WORK ORDER. Locate the word "value" in the entries below, then gather every line that holds it.

EXTRACTED INFORMATION.
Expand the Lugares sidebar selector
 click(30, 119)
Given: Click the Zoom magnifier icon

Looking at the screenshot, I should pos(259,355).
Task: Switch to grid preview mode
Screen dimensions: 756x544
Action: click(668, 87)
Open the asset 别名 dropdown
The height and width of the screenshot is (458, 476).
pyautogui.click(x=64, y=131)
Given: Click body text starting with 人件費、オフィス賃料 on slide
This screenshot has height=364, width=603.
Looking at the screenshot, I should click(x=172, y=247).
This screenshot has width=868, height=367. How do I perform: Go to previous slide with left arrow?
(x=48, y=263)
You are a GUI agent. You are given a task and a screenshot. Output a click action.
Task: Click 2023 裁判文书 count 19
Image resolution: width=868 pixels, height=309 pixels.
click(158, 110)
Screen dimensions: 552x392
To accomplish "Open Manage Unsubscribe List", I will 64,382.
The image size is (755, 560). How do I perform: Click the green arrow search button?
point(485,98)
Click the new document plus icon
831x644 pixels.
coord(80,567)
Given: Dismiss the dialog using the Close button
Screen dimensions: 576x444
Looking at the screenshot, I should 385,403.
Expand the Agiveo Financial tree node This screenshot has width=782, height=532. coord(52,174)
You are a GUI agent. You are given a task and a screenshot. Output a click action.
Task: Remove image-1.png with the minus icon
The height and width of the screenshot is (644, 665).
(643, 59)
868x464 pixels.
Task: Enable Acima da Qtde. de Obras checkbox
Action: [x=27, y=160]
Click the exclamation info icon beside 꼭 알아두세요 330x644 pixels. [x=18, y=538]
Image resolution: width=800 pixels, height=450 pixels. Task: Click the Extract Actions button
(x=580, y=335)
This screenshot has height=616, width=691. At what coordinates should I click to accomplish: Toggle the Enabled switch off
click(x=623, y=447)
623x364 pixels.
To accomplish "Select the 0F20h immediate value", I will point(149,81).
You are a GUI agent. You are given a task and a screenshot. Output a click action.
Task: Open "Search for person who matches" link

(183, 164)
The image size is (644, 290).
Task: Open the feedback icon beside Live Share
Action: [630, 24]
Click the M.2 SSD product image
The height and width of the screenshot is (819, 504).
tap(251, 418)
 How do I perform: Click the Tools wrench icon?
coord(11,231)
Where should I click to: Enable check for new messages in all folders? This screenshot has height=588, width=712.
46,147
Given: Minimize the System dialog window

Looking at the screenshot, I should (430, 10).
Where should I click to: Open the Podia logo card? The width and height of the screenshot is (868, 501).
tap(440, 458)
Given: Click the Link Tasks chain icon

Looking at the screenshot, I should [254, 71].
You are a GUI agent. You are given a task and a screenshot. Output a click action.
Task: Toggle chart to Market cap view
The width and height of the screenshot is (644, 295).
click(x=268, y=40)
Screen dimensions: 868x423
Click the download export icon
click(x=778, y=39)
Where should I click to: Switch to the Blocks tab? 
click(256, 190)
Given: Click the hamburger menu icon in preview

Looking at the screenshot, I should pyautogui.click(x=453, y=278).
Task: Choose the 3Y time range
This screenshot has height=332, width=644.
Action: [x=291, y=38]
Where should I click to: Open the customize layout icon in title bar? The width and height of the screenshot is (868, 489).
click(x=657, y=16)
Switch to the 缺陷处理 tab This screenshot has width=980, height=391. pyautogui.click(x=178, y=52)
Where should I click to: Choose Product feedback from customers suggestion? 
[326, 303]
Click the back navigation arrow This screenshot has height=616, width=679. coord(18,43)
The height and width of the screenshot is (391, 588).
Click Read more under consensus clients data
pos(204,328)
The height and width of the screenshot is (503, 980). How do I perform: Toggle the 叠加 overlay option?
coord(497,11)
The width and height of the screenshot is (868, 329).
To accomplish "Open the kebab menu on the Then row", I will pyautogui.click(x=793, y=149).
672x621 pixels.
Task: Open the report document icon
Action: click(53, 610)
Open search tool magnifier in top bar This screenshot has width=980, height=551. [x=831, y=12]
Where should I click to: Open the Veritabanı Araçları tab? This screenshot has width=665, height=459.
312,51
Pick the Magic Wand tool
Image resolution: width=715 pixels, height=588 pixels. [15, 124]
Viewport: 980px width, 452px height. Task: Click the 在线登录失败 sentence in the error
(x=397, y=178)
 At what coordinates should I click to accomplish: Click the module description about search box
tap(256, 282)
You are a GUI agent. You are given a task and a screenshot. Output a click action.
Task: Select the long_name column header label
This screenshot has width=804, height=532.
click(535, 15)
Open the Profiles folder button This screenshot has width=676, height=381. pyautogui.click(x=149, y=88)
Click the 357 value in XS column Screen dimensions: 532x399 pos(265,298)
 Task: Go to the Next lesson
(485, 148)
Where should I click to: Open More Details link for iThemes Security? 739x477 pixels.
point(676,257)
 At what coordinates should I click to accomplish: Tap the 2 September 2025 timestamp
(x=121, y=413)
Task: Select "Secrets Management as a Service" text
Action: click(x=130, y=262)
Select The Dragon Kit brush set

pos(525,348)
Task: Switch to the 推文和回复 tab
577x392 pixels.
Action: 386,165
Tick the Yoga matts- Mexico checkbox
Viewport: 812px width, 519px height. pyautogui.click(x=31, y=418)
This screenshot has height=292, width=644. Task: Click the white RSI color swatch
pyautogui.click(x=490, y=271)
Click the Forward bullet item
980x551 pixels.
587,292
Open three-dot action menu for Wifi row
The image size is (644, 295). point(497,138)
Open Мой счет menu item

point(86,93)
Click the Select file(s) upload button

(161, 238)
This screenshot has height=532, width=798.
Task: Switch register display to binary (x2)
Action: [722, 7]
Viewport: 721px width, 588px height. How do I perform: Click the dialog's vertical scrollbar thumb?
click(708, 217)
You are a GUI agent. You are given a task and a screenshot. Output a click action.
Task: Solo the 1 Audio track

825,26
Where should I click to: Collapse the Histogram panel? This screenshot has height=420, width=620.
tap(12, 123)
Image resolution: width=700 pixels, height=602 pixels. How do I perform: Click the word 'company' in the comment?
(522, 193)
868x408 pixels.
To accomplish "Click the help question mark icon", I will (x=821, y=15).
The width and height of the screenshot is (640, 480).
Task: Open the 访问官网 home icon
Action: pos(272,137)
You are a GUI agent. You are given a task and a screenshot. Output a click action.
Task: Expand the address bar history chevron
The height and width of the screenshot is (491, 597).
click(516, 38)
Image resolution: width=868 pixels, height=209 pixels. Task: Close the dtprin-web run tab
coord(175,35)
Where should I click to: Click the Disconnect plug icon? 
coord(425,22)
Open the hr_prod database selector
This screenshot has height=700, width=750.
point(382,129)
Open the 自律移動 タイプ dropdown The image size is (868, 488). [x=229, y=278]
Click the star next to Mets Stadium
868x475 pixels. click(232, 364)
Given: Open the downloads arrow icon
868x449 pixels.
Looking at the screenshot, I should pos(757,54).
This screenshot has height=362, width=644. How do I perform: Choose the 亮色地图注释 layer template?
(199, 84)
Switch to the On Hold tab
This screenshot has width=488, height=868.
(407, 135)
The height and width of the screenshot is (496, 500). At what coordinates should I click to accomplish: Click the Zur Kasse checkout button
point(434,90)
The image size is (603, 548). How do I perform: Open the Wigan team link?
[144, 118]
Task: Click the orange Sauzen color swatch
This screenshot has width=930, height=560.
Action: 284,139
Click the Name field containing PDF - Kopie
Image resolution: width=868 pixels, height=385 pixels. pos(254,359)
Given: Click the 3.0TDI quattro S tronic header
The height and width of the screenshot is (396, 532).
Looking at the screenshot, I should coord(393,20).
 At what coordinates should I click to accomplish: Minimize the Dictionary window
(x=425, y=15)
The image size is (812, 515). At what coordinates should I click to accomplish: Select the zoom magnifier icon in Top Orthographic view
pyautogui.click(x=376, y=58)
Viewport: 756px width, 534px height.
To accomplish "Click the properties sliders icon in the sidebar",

EXPECTED ANSWER.
To accomplish "Select the 0F20h immediate value", I will point(149,81).
Click the 357 value in XS column Screen dimensions: 532x399 pos(265,298)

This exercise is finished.